Stiffer regulation is also almost certain to emerge from the disaster.
“If I were looking at this from one technology compared to another, the pipeline will emerge ahead from this,” Michael Moore, a professor of energy economics at the School of Public Policy at the University of Calgary, said.
“Pipeline companies will use this to point out the advantages and safety records of pipelines,” Bob Schulz, a professor at the Haskayne School of Business, told Bloomberg News.
“It gives those companies an additional point to support their argument.”
Once considered a costly but necessary interim solution to pipelines that were in the works, Canadian energy firms have come to rely on rail-car transportation as those projects have been held up.
As new pipelines, like TransCanada Corp.’s controversial Keystone XL, have faced delays because of safety and environmental concerns, crude shipment by rail-car has surged.
In 2008, about 9,500 carloads of oil were shipped via rail in the United States, according to the Association of American Railroads. Last year, that figure was 233,811. Each car carries about 800 barrels, experts suggest.
Growing supply among producers in Western Canada and elsewhere on the continent combined with constrained capacity in existing pipeline infrastructure has created a new, multibillion-dollar sub-sector in the rail and energy industries.
Canadian exports of oil travelling into the United States totaled just under 17 million barrels last year, or about two per cent of all Canadian oil exports, according to the National Energy Board.
That amounts to about $1.5 billion worth of the commodity travelling by rail from Canada into the United States. Industry estimates suggest that total has spiked this year and could reach 73 million barrels in 2013 and nearly 110 million barrels by 2014.
Railroads are making big profits from the fast rise in oil shipments, as well.
Canadian Pacific Railway Ltd. has seen its revenue per car climb by double digits this year. And according to Bank of Montreal analysts, as much as 9 per cent of the railway’s profit comes from the shipping of oil now.
Montreal’s Canadian National Railway Co. has also said it expects to double its shipments to 60,000 carloads this year.
The bump in earnings has brought with it controversy, however. CP has had half a dozen smaller scale derailments this year, spilling hundreds of barrels of oil into the environment.
Saturday’s disaster, which was the result of a runaway 72-car train owned by the Montreal, Maine and Atlantic Railway, is likely to see far more stringent rules erected around the shipment of oil by rail, University of Calgary professor Moore said.
“The system has been getting by too long without enough inspection,” Prof. Moore said. “If I was someone in the rail industry I’d worry. There’s going to be a lot more scrutiny and probably the tightening of a lot more regulation.”

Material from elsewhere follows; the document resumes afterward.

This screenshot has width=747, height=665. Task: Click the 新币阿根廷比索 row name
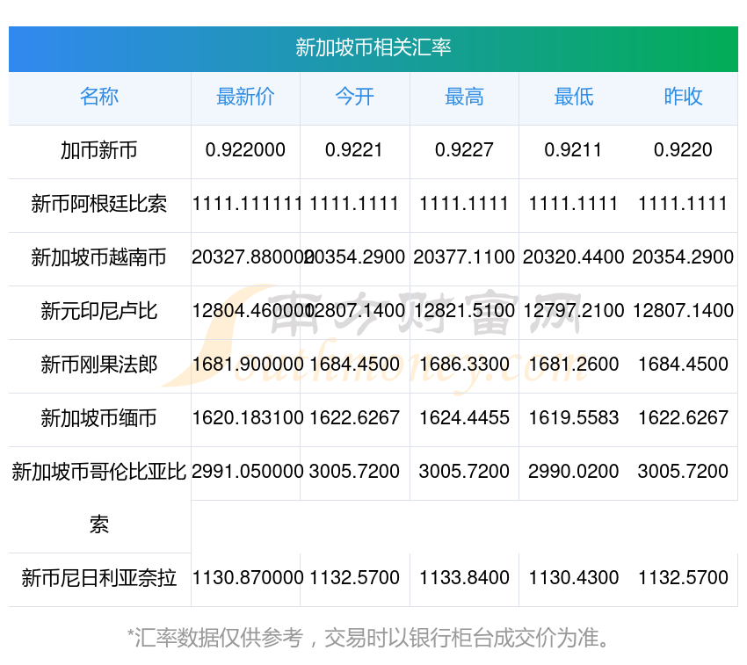(x=99, y=204)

In a statement, the company said the train had been parked outside Lac-Mégantic for the night with no crew on board. Its locomotive had been shut down, “which may have resulted in the release of air brakes” that were “holding the train in place,” the statement said.
The disaster comes as Washington mulls whether to approve or reject the Keystone pipeline, which has become a lightning rod for both proponents and critics of oil shipped along vast networks of buried pipes spanning thousands of kilometers.
Pipeline supporters argue accidents are far less likely compared to rail transport. Critics charge that pipeline accidents can be more devastating and leak huge amounts of crude into the environment.
Prime Minister Stephen Harper, one among many Canadian politicians angling for an approval of the Keystone line, said in May in New York, a rejection of the project would mean higher shipping volumes by rail, a method that is “more environmentally challenging.”
A recent U.S. State Department analysis of the pipeline plan concluded that if the pipeline was rejected, oil sands producers would instead turn to railways for shipments to the United States.